After more than a decade in sales management, Heather Monahan says her biggest fear is losing her best reps. We can’t blame her. Research from The Bridge Group found that the average rep turnover rate is 34 percent. What’s even more worrisome is that one in ten companies experience turnover rates of over 50 percent.

Heather is the chief revenue officer of Beasley Media Group. She says that one of the major breakdowns in modern sales management is not retaining the best employees.  

“We, as leaders, are only as good as the weakest links on our teams, and we need to be constantly improving – not moving backward,” she told us.

“Predictable Revenue” author Aaron Ross says annual sales attrition should be 10 percent or less. If your organization is churning more than 10 percent reps, salespeople aren’t the problem.

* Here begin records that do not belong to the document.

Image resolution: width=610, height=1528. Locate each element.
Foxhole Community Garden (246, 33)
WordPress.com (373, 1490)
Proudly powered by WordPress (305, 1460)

“When you have an issue with retaining top talent, you need to look in the mirror,” Heather said.

But, she added, there are many ways sales management can fix this. Here are five questions to help sales leaders determine the cause of their lofty turnover rates.

5 Questions for Sales Management 

  1. Question for sales management: How do you communicate with your team?
    In modern sales organizations, transparency is vital. You should be communicating constantly with your reps. Make sure they are aligned with your company’s sales goals and key performance indicators. This increases job satisfaction because employees feel included, in addition to creating buy-in for new initiatives or sales stack tools.
    Heather’s Advice: “Never ask others to do what you have not done. Be transparent and honest at all times. Be sure to have open communication and free-flowing dialogue with you team. If you don’t, they will always be looking for the next job.”

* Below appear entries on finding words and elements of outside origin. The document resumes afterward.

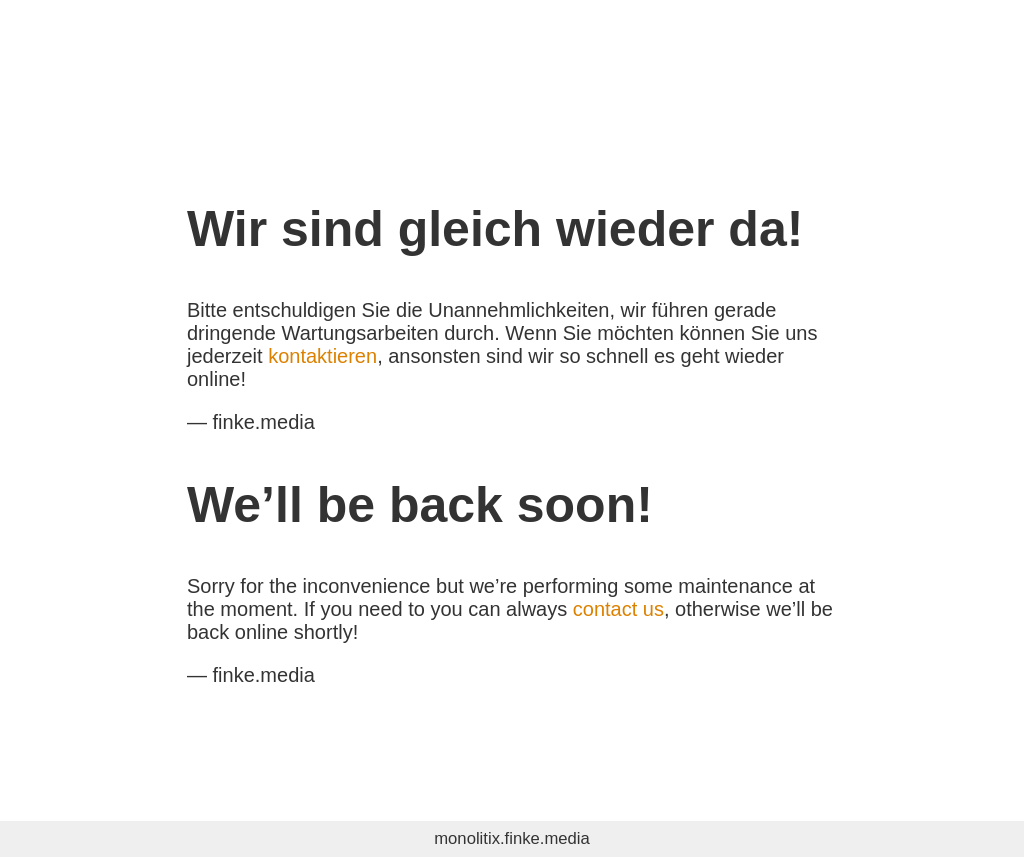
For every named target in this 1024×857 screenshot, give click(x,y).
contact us (618, 609)
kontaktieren (322, 356)
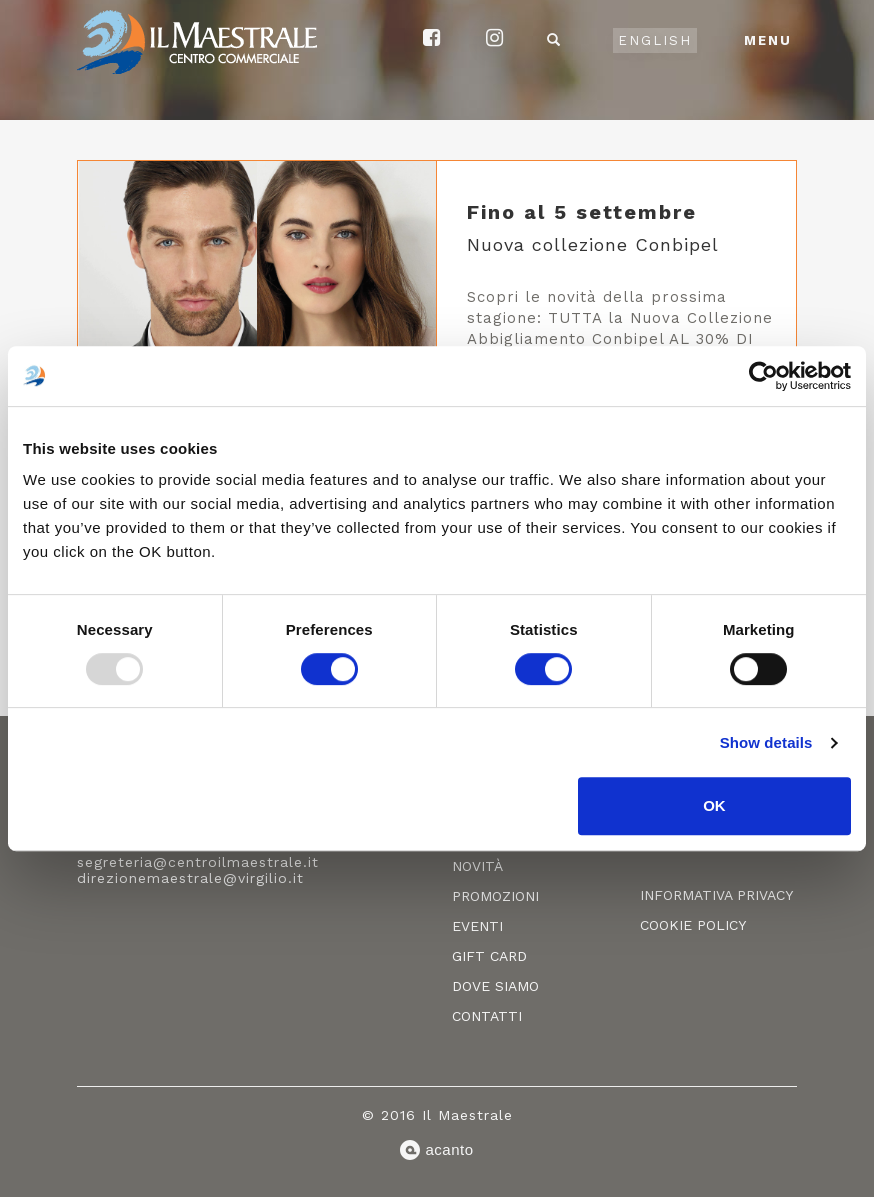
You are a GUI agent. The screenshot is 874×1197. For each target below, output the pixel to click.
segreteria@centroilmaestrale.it (198, 862)
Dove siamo (495, 986)
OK (714, 805)
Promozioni (495, 896)
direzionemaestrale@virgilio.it (190, 878)
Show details (766, 742)
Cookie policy (693, 925)
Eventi (477, 926)
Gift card (489, 956)
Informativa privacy (716, 895)
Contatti (487, 1016)
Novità (477, 866)
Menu (768, 40)
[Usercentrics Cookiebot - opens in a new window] (763, 376)
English (655, 40)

  2. Question for sales management: Do you recognize and praise accomplishment?
    Recognition is a powerful motivator. In fact, a study from Bersin & Associatesfound companies that utilize recognition programs have 31 percent lower voluntary turnover than their peers. Check out this article for helpful tips to increase sales recognition.
    Heather’s Advice: “No sales team is complete without a reward system that allows for further recognition and feedback.”

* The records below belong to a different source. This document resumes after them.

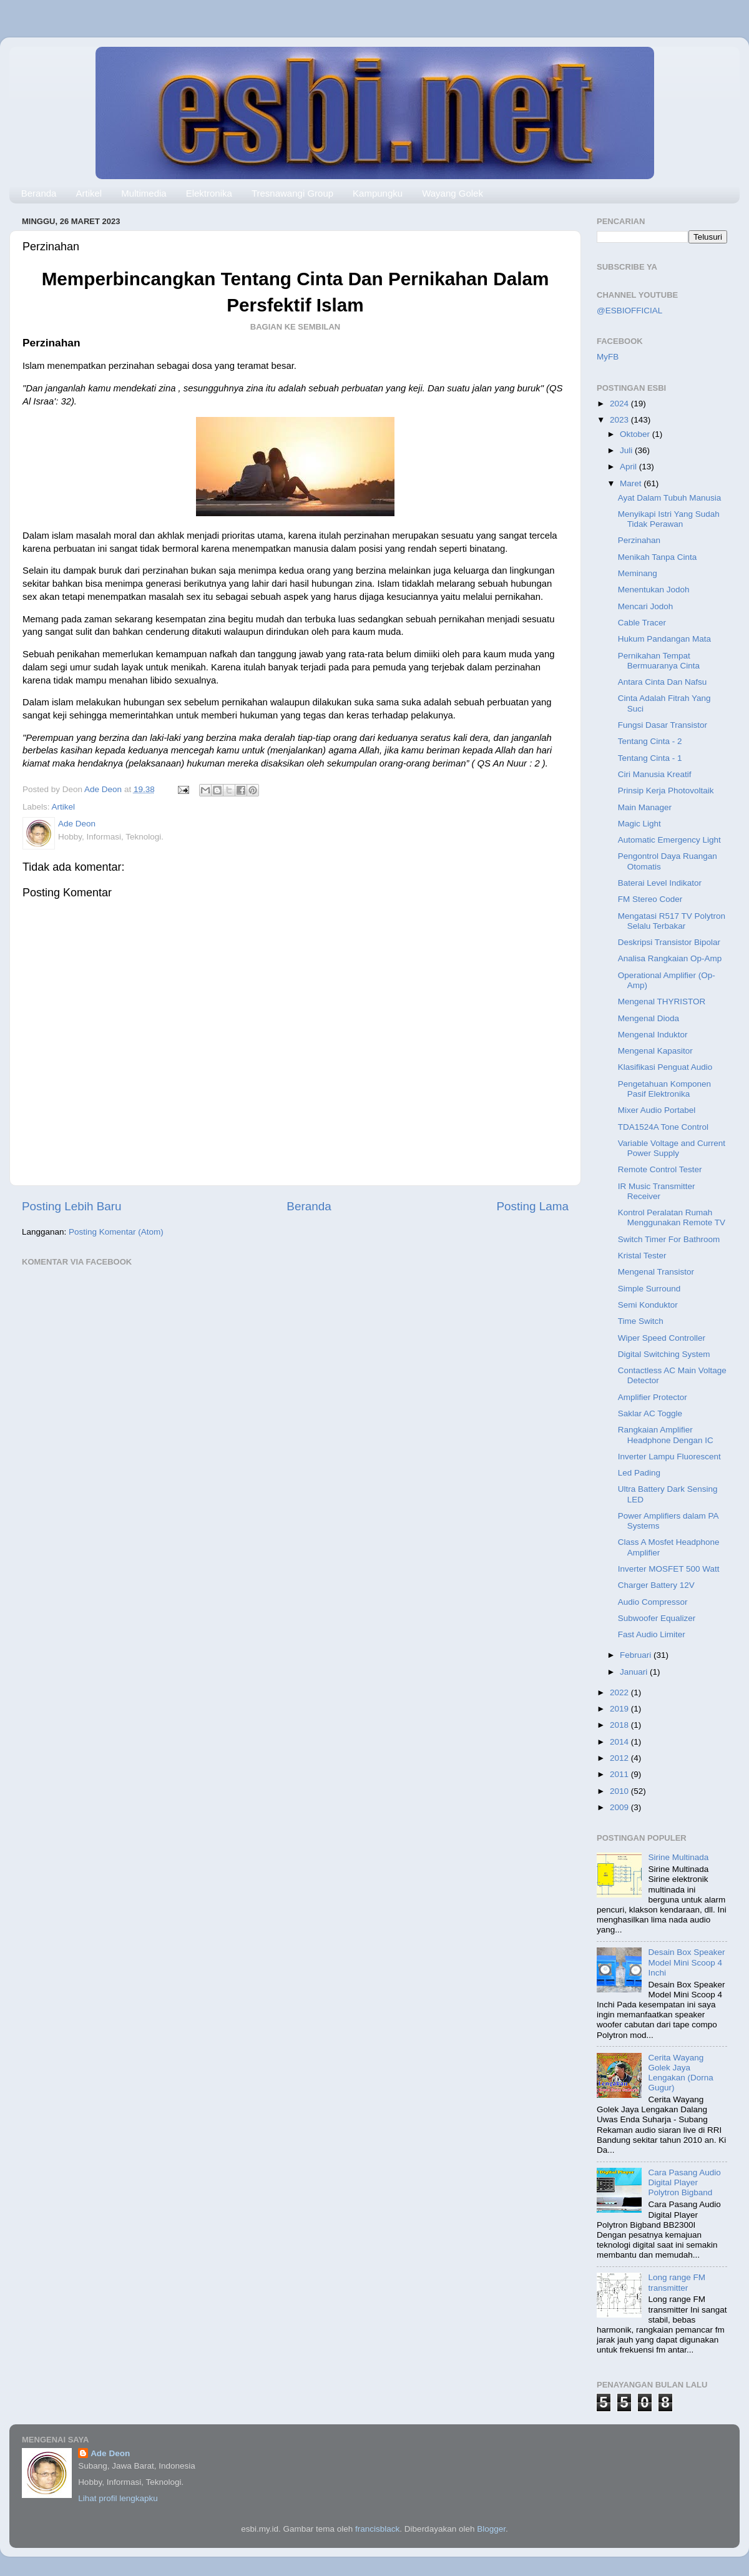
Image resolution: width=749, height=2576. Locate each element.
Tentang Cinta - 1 (650, 758)
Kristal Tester (642, 1255)
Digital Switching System (664, 1354)
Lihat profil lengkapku (118, 2498)
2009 (620, 1807)
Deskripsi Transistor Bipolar (669, 942)
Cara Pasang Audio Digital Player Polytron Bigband (684, 2182)
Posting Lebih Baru (72, 1206)
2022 (620, 1692)
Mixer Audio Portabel (657, 1110)
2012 (620, 1758)
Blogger (491, 2529)
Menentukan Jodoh (654, 589)
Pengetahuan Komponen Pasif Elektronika (664, 1089)
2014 (620, 1741)
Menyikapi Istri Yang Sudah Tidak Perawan (669, 519)
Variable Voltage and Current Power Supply (671, 1148)
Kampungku (378, 193)
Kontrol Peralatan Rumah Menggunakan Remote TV (671, 1217)
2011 (620, 1774)
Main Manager (645, 807)
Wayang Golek (452, 193)
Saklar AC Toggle (650, 1413)
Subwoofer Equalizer (657, 1618)
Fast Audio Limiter (651, 1634)
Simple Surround (649, 1288)
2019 (620, 1708)
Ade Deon (110, 2453)
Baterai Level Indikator (660, 883)
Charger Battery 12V (656, 1585)
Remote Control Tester (660, 1169)
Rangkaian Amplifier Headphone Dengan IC (665, 1434)
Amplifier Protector (652, 1397)
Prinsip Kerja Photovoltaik (666, 790)
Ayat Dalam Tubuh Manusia (670, 497)
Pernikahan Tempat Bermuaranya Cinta (659, 660)
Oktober (636, 434)
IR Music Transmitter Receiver (656, 1191)
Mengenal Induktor (653, 1034)
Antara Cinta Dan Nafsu (662, 682)
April (629, 466)
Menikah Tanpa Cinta (657, 557)
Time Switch (640, 1321)
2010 (620, 1791)
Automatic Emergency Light (669, 840)
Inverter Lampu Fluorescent (669, 1456)
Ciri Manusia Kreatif (655, 774)
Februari (637, 1655)
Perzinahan (639, 540)
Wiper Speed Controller (661, 1338)
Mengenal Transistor (656, 1271)
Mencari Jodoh (645, 606)
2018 (620, 1725)
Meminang (637, 573)
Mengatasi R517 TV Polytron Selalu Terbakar (671, 921)
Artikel (89, 193)
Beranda (39, 193)
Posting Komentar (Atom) (116, 1232)
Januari (635, 1672)
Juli (627, 450)
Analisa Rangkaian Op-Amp (670, 958)
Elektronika (209, 193)
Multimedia (144, 193)
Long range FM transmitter (676, 2282)
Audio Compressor (653, 1602)
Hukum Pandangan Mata (664, 639)
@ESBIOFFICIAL (629, 310)
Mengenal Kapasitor (655, 1050)
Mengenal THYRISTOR (662, 1001)
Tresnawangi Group (292, 193)
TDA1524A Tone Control (663, 1127)
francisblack (377, 2529)
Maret (632, 483)
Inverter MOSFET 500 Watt (669, 1569)
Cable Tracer (642, 622)
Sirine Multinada (678, 1857)
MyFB (608, 356)
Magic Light (639, 823)
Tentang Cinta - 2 (650, 741)
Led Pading (639, 1472)
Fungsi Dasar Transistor (662, 725)
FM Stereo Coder (650, 899)
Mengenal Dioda (648, 1018)
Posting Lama (532, 1206)
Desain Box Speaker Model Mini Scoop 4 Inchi (686, 1962)
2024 (620, 403)
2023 (620, 419)
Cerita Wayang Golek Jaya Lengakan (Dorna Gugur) (680, 2073)
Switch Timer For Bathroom (669, 1239)
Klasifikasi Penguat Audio (665, 1067)
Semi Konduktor (648, 1305)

  3. Question for sales management: Do you know the short- and long-term goals of your reps?
    A large part of managing a team is understanding their personal and professional objectives. If you aren’t helping them work toward goals, then why would they care to stay at your company? Take the time to understand each of your reps individual goals, then figure out how you can help him or her accomplish them.
    Heather’s Advice: “My biggest accomplishments as a sales leader have been helping team members advance to a position that they have sought after. Being a part of personal accomplishment for those on my team has been the most rewarding.”

  4. Question for sales management: What is your company culture like?
    Research from Columbia University shows that the likelihood of employee turnover at organizations with strong company culture is significantly lower than those with little or no company culture. Define your company’s core values and organize plenty of team activities. This helps forge bonds among team members and provide identity as a group. Learn how to define your work culture in 10 steps here. Then you can foster a sales culture of performance.
    Heather’s Advice: “Ensuring I have created an environment that is full of motivation is key to success, including constant feedback and encouragement.”  

  5. Question for sales management: Do people want to work with you? Do they want to work for you?
    This question is crucial. Be honest with yourself. The best leaders inspire people to work with them. Do you consistently crack the whip as a manager? Or are you pulling the rope?
    Heather’s Advice: “If you want others to work hard, then you need to work harder to raise the bar. … People know when you are truly committed to their success and, as a leader in sales, you need to make the honest commitment to your people if you want to succeed.”


Sales turnover is a major problem for a lot of organizations. But it doesn’t have to be. If your team struggles to retain talent, use this questions to take a closer look at your sales management strategy.